A financial emergency can occur at any time. And to get immediate cash during such a situation, it is best to apply for a mortgage loan. Read on to know more about the steps to choose the right mortgage loan.
A mortgage loan is a type of secured loan in which you can obtain funds from a lender by keeping any property as collateral. Today, many banks in India offer mortgage loan. The best thing about this type of loan is that the interest rate is much lower than a personal loan. Also, you can avail a mortgage loan for a longer duration, which makes the EMI repayment affordable.
Know Key Steps To Choosing The Right Mortgage Loan
So, if you are looking to apply for a mortgage loan, you must first know about the eligibility criteria. Different lenders may have different requirements, but in general, most lenders in India decide the loan eligibility based on the following factors:
- You must be an Indian citizen
- You must be aged between 21 to 65 years at the time applying for the loan
- Annual/monthly income
- Valuation of the property
- Existing liabilities
Important things to consider while choosing the right mortgage loan
Before you start applying for a mortgage loan, you must evaluate certain factors, as mentioned below:
To avail a mortgage loan, you must pledge your residential or commercial property as collateral with the lender. The amount you get significantly depends on the lender’s evaluation of the property’s value. Typically, most lenders sanction up to 50% of the property value as loan. Some lenders may also sanction loan up to 60% of the property’s value for specific customers who already have an existing relationship with the lender.

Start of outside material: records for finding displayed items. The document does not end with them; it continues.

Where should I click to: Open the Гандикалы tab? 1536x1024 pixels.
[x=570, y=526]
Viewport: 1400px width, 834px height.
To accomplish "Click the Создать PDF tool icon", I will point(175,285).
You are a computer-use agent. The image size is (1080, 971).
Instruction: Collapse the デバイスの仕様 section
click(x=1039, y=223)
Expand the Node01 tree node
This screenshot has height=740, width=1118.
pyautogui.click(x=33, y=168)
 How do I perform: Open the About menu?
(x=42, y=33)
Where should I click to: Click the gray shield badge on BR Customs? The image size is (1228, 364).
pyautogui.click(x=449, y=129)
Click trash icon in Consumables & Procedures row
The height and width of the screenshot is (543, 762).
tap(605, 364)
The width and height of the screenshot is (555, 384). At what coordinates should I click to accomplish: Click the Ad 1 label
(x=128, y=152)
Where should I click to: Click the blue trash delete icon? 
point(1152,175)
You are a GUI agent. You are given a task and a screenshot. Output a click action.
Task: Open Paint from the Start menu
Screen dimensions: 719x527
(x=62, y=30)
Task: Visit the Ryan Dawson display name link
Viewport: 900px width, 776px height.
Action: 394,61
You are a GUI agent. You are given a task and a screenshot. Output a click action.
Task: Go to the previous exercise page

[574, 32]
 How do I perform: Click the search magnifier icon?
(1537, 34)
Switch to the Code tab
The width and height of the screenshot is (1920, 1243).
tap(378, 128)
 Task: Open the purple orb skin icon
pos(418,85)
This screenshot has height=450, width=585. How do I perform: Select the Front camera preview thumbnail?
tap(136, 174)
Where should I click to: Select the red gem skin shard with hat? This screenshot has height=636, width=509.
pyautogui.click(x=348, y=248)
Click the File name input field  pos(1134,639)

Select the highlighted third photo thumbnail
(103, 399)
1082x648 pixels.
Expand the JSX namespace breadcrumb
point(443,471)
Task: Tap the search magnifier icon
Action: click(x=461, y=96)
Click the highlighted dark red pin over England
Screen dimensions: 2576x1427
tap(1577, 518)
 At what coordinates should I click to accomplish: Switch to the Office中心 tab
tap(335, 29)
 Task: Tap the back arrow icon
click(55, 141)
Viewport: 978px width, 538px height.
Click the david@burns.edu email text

This is one of the most important factors to consider while availing a mortgage loan. The interest rate has a significant impact on your repayment, and you must choose a lender that offers a loan at a competitive interest rate. The lenders generally decide the mortgage loan interest rate based on the type of property pledged and the loan amount. But, usually, the interest ranges from 10% to 11.25% for residential properties and 10.25% to 11.90% for commercial properties.
Apart from the interest paid on loan, borrowers must pay other charges like process fees, application fees, documentation charges, late payment penalty, prepayment charges, property inspection charges. Although the type of charges and the amount levied varies from lender to lender, you must consider these charges to calculate your overall loan cost.
A mortgage loan is a long-term loan. You must choose the duration carefully so that it is easier for you to repay the loan in smaller EMIs. Usually, lenders offer mortgage loan for 15 years. And the lenders determine the tenure based on customer profile, age, and repayment scheme opted by the borrower.
Steps to Apply for Mortgage Loan
Today, with most lenders in India offering online facilities, you can apply for a mortgage loan online from the comfort of your zone. To apply, you must visit the lender’s website, browse through the relevant loan section and choose the mortgage loan option and click on the apply now button.
The process may vary from lender to lender, but generally, it involves the following steps:
- Filling an application form along with the relevant KYC documents
- Credit appraisal by the lender
- Verification of the personal information provided in the application form
- Issuing a sanction letter
- Acceptance of sanction letter
- Verification of property-related documents
- Disbursal of the amount
Availing a mortgage loan is not as difficult as it may sound. You must do your research well about the lender, and read the loan documents carefully before signing it.